[Start of GIVEN DATA]
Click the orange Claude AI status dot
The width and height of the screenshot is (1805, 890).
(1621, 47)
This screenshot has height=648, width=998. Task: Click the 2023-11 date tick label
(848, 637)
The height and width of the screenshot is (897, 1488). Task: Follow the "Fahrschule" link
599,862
[End of GIVEN DATA]
[Start of GIVEN DATA]
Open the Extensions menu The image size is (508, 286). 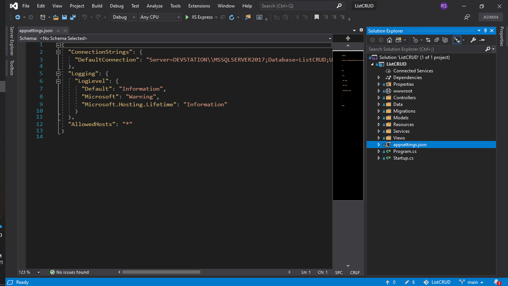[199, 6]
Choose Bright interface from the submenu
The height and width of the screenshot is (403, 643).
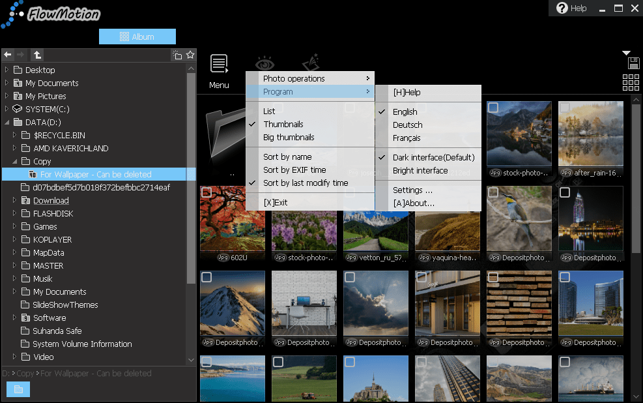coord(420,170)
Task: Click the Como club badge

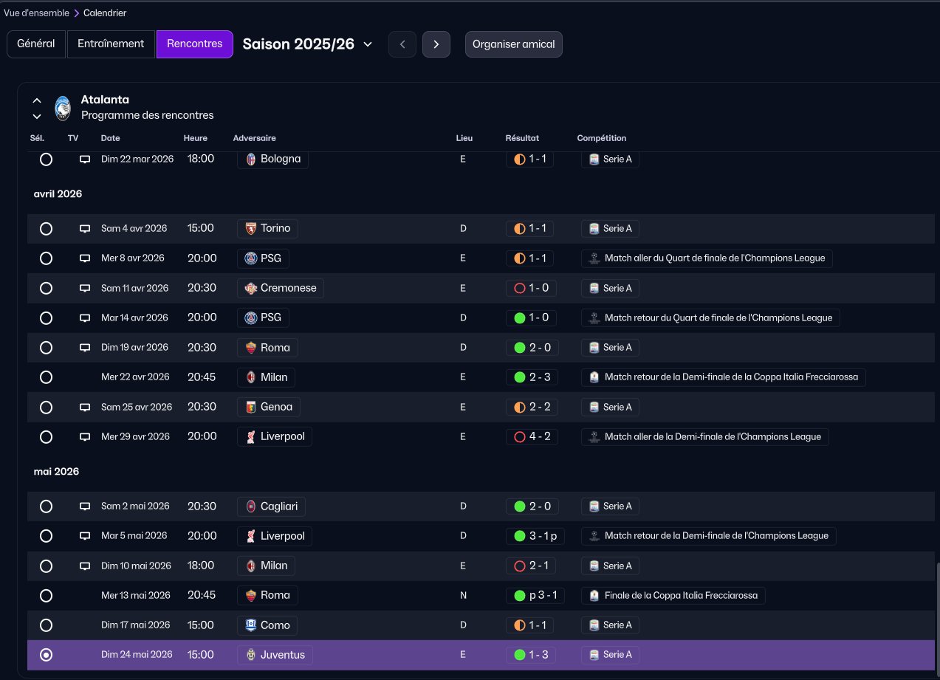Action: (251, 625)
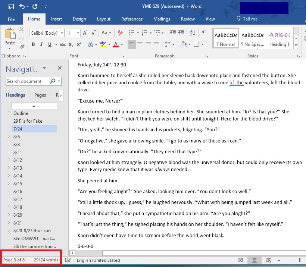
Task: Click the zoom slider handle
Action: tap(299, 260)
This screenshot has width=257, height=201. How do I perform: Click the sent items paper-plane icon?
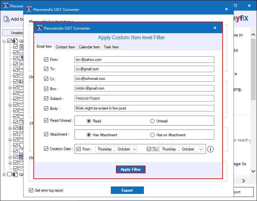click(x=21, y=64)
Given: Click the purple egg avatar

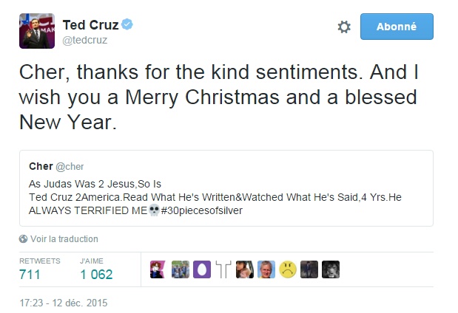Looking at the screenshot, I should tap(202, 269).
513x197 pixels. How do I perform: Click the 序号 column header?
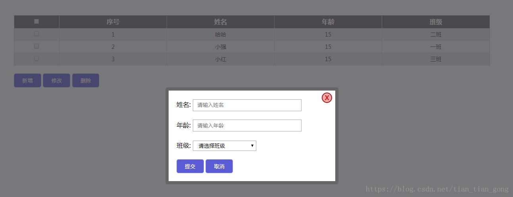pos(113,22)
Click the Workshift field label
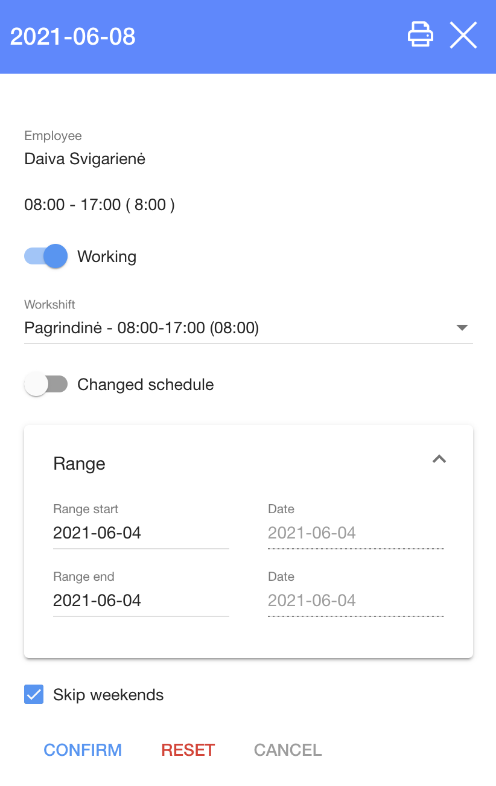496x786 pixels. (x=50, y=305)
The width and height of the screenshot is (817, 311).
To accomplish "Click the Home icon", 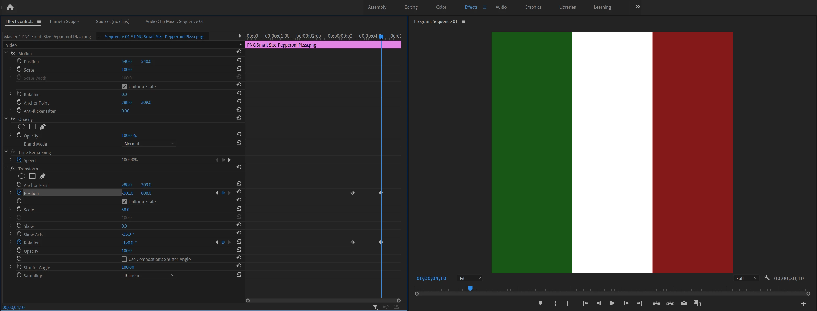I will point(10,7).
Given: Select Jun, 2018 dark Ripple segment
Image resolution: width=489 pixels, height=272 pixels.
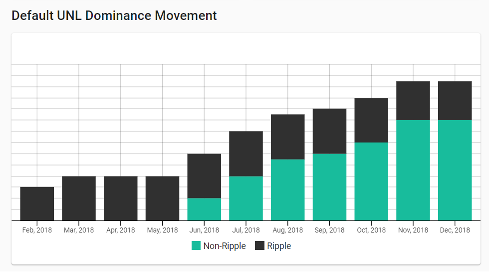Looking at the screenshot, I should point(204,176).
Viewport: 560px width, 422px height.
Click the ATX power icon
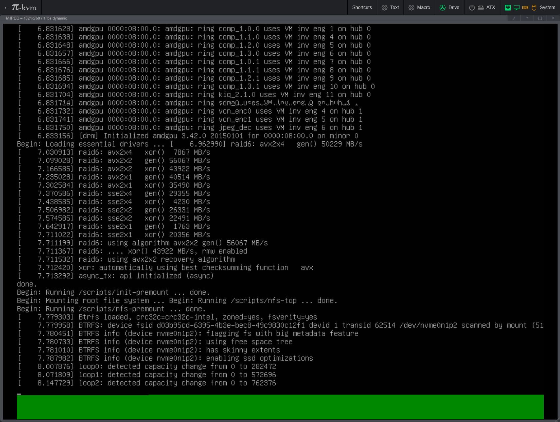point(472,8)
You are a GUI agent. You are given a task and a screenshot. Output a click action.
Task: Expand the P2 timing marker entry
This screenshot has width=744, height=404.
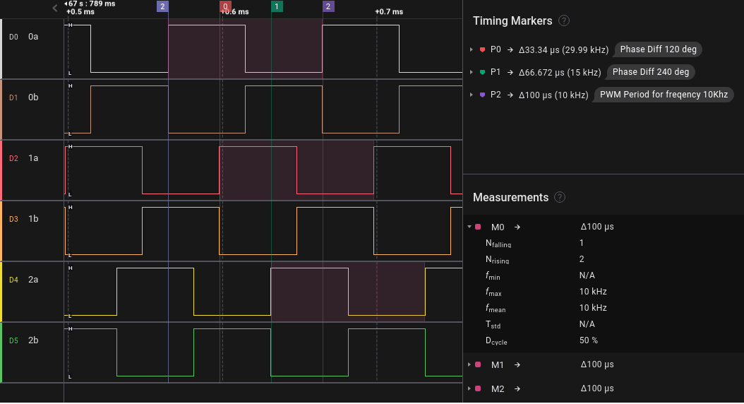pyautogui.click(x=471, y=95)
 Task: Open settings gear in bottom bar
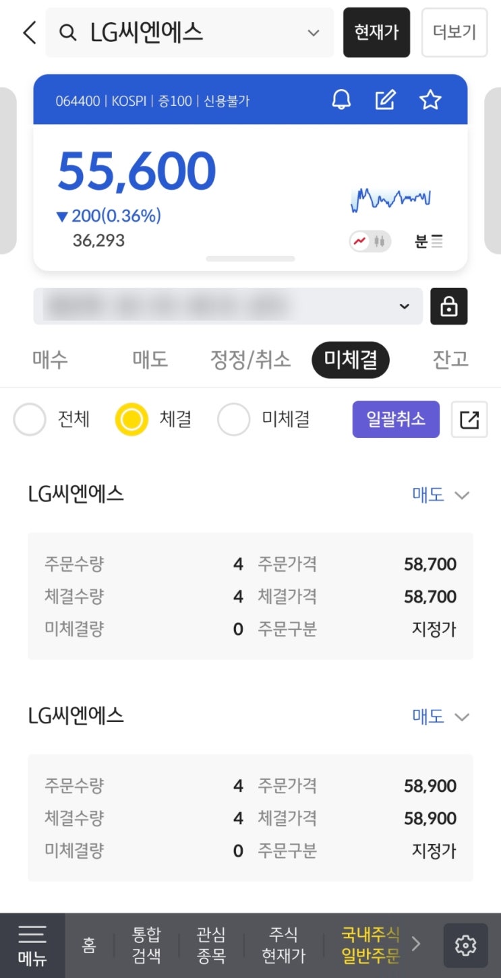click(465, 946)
[End of GIVEN DATA]
[Start of GIVEN DATA]
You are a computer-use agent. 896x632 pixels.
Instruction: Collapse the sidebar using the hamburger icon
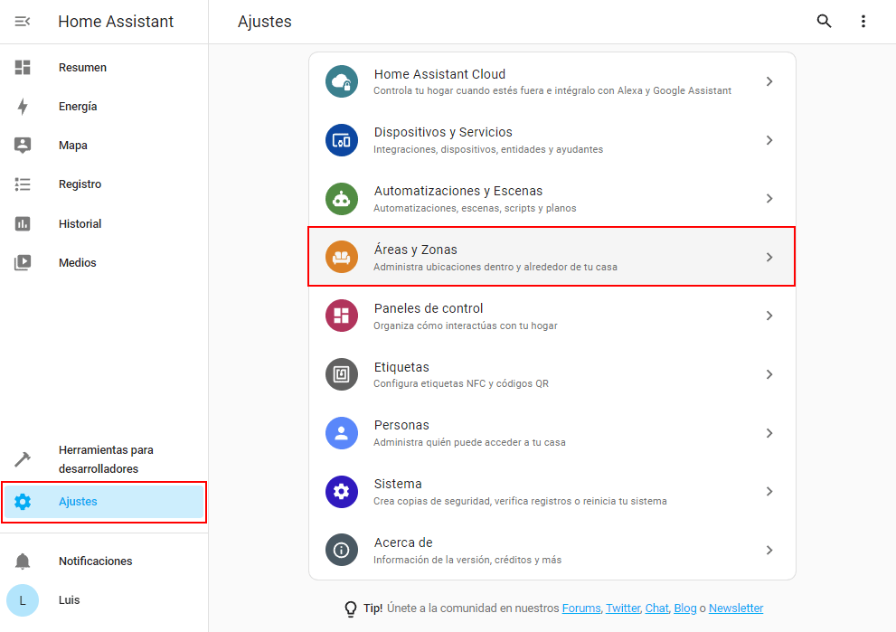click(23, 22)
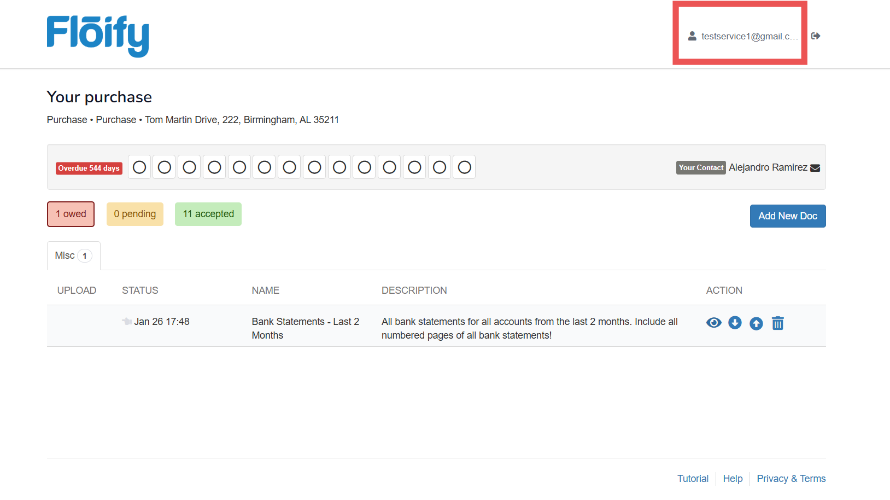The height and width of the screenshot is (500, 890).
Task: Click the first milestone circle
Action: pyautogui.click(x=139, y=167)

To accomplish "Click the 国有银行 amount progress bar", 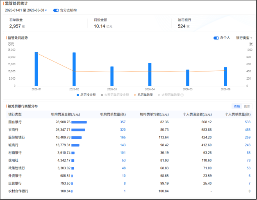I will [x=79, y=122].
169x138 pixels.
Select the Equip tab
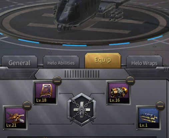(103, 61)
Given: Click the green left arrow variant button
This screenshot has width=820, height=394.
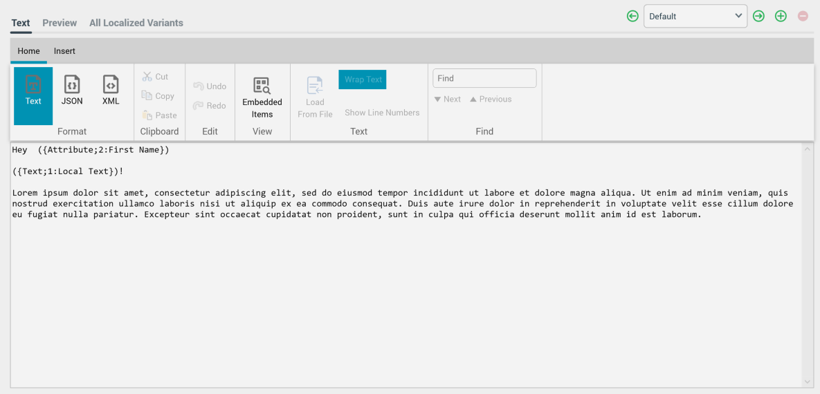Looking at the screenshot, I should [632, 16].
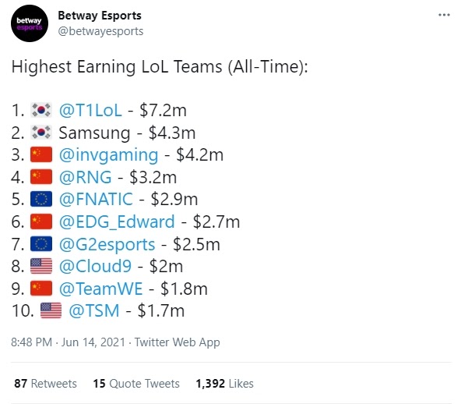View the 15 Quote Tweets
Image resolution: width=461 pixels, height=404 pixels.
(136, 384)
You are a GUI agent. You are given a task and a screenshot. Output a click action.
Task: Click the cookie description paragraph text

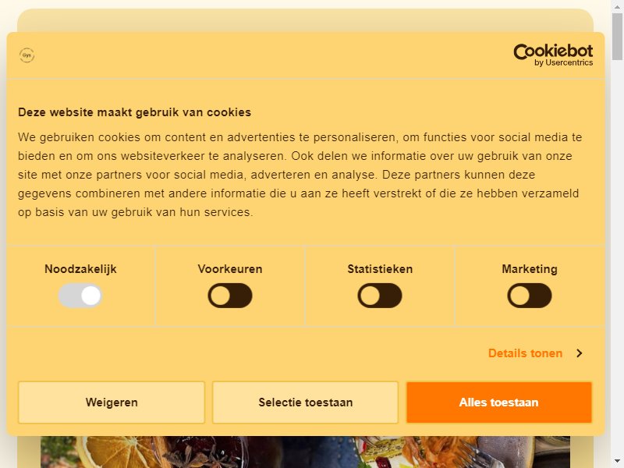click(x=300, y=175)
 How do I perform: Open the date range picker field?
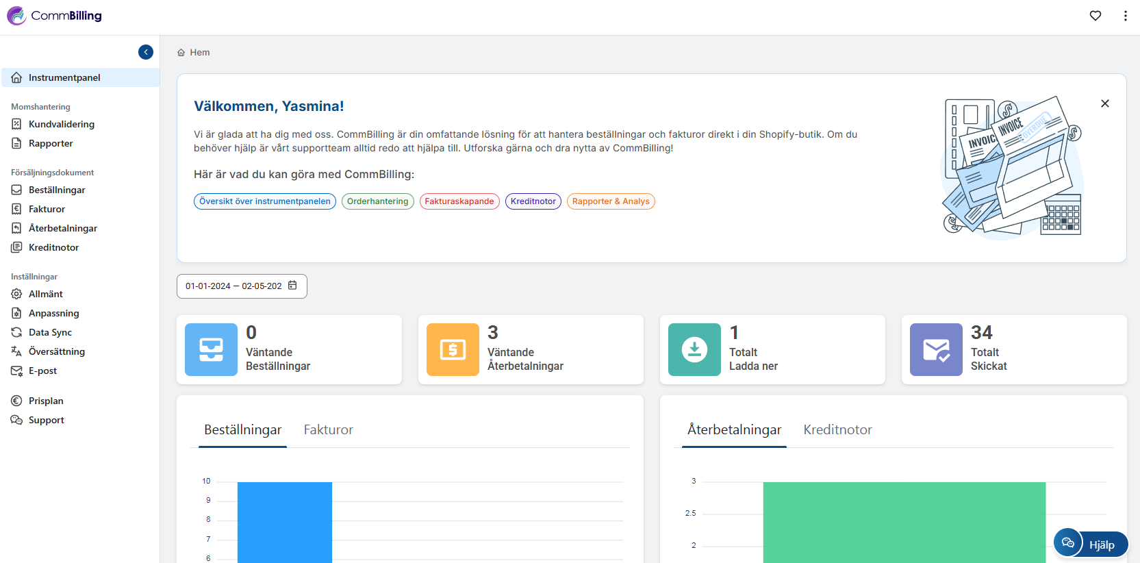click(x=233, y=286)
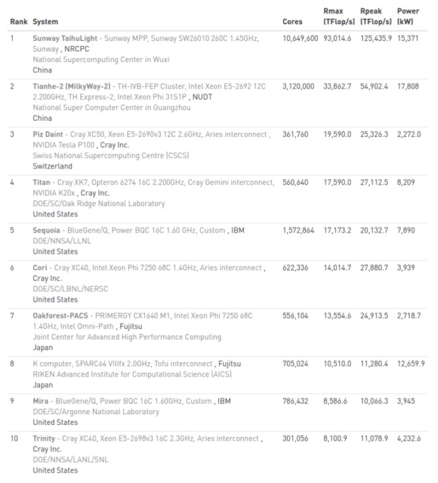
[End of GIVEN DATA]
Set down the entries exactly, starting with the line containing "Viewport: 560px width, 422px height." and continuing through the line containing "click(465, 946)", with both of those lines included. Leave the pictures out of your answer.

Viewport: 560px width, 422px height.
Click the ATX power icon
point(472,8)
You are a GUI agent. You are given a task and a screenshot. Output a click action.
Task: Expand the P2 timing marker entry
This screenshot has width=744, height=404.
pyautogui.click(x=471, y=95)
 Task: Open settings gear in bottom bar
click(465, 946)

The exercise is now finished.